If we require the wave function to be properly normalized, i.e. ∫_-∞^∞|Φ₀(x) |²dx = 1,
then |C|²∫_-∞^∞exp(-mωx²/ħ)dx = 1, |C|²(πħ/(mω))^1/2 = 1, C = (mω/(πħ))^1/4.
Therefore
Φ₀(x) = (mω/(πħ))^1/4exp(-½mωx²/ħ).

We have previously shown that |Φ_n> = (n!)^-1/2(a^†)ⁿ|Φ₀>,
<x|Φ_n> = Φ_n(x) = (n!)^-1/2<x|(a^†)ⁿ|Φ₀>,
a^† = (mω/(2ħ))^1/2(X - iP/(mω)).

We therefore have
<x|(a^†)ⁿ|Φ₀> = <x|a^†(a^†)^n-1|Φ₀> = ((n+1)!)^1/2 <x|a^†|Φ_n-1>
= ((n+1)!)^1/2[(mω/(2ħ))^1/2<x|X|Φ_n-1> - (i/(2mωħ)^1/2)<x|P|Φ_n-1>]
= ((n+1)!)^1/2[(mω/(2ħ))^1/2xΦ_n-1(x) - (i/(2mωħ)^1/2)(ħ/i)∂/∂x)Φ_n-1(x)].
or
Φ_n(x) = n^-1/2[(mω/(2ħ))^1/2x - (ħ/(2mω)^1/2)∂/∂x]Φ_n-1(x),
Φ_n(x) = (n!)^-1/2[(mω/(2ħ))^1/2x - (ħ/(2mω)^1/2)∂/∂x]ⁿΦ₀(x).

Φ_n(x) = (n! 2ⁿ)^-1/2(ħ/(mω))^n/2(mω/(πħ))^1/4[ (mω/ħ)x - ∂/∂x]ⁿexp(-½mωx²/ħ).
or
Φ_n(η) = (n! 2ⁿ)^-1/2β/√π)^1/2(η - ∂/∂η)ⁿexp(-½η²),
where η = (mω/ħ)^1/2 x = βx.

Φ_n(x) is the product of exp(-½mωx²/ħ) and a polynomial of degree n and parity (-1)ⁿ called a Hermite polynomial.
Specifically,
Φ₁(x) = ((4/π)(mω/ħ)³)^1/4 x exp(-½mωx²/ħ),
Φ₂(x) = (mω/(4πħ))^1/4 [2mωx²/ħ - 1] exp(-½mωx²/ħ).
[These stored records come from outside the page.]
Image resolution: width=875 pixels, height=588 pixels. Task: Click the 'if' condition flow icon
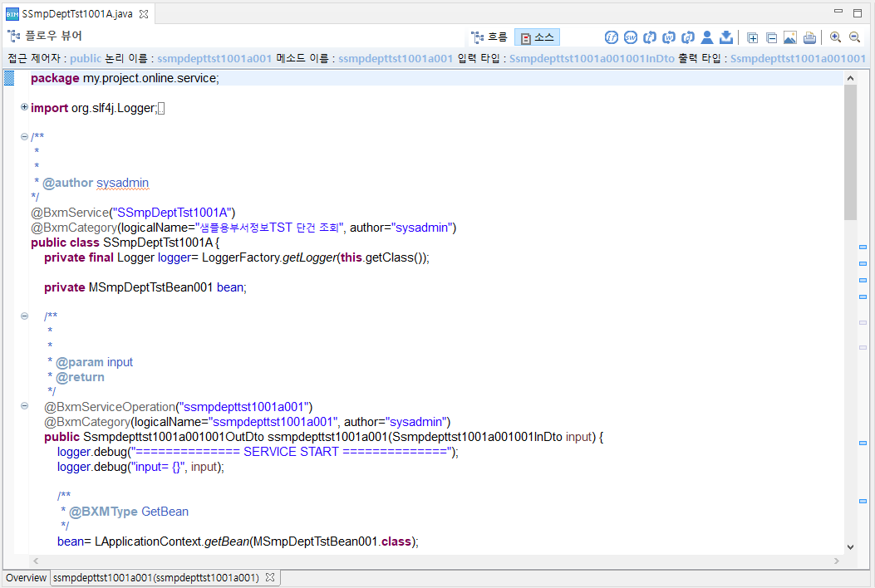point(612,37)
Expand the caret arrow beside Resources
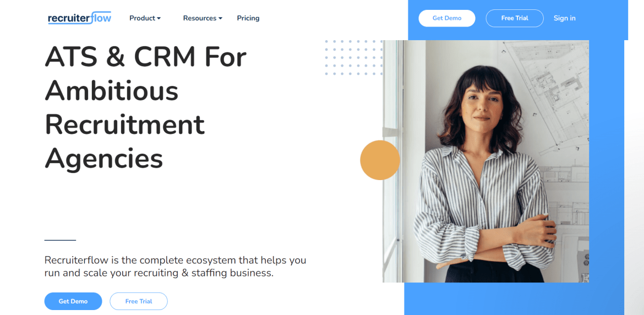This screenshot has height=315, width=644. coord(220,19)
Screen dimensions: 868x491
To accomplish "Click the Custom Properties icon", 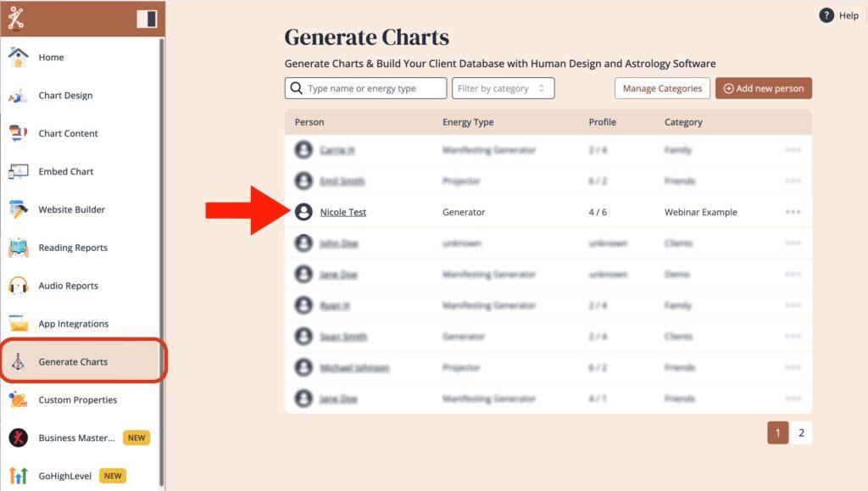I will click(18, 400).
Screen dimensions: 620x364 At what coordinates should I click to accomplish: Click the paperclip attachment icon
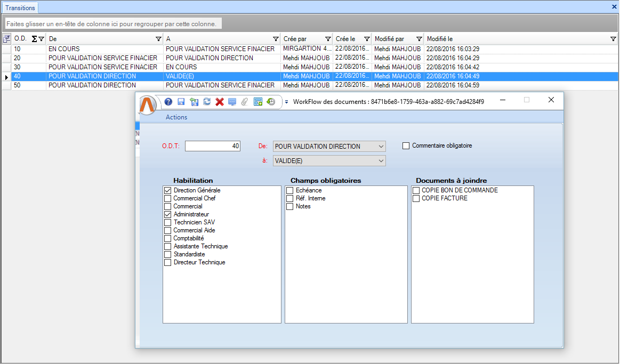tap(245, 102)
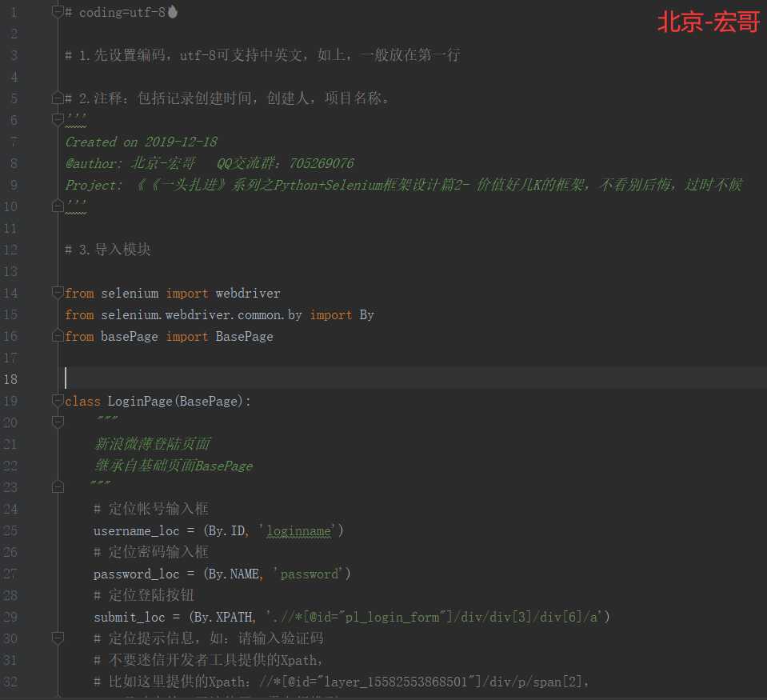Click the 北京-宏哥 watermark text

click(709, 22)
hofunction.gif (3784 bytes)

with mω/ħ = 1.

Link: Harmonic oscillator wavefunctions

The Hermite polynomials
Let us look at the Hermite polynomials in somewhat more detail.
Consider a Gaussian function, F(z) = exp(-z²).
dF/dz = F⁽¹⁾(z) = -2z exp(-z²), d²F/dz² = F⁽²⁾(z) = (4z² -2) exp(-z²).
We write
dⁿF/dzⁿ = F⁽ⁿ⁾(z) = (-1ⁿ)H_n(z)exp(-z²). H_n(z) = (-1ⁿ)exp(z²)dⁿexp(-z²)/dzⁿ.
This defines the Hermite polynomials.
H₀(z) = 1, H₁(z) = 2z, H₂(z) = 4z² - 2..
The parity of the Hermite polynomials is (-1)ⁿ.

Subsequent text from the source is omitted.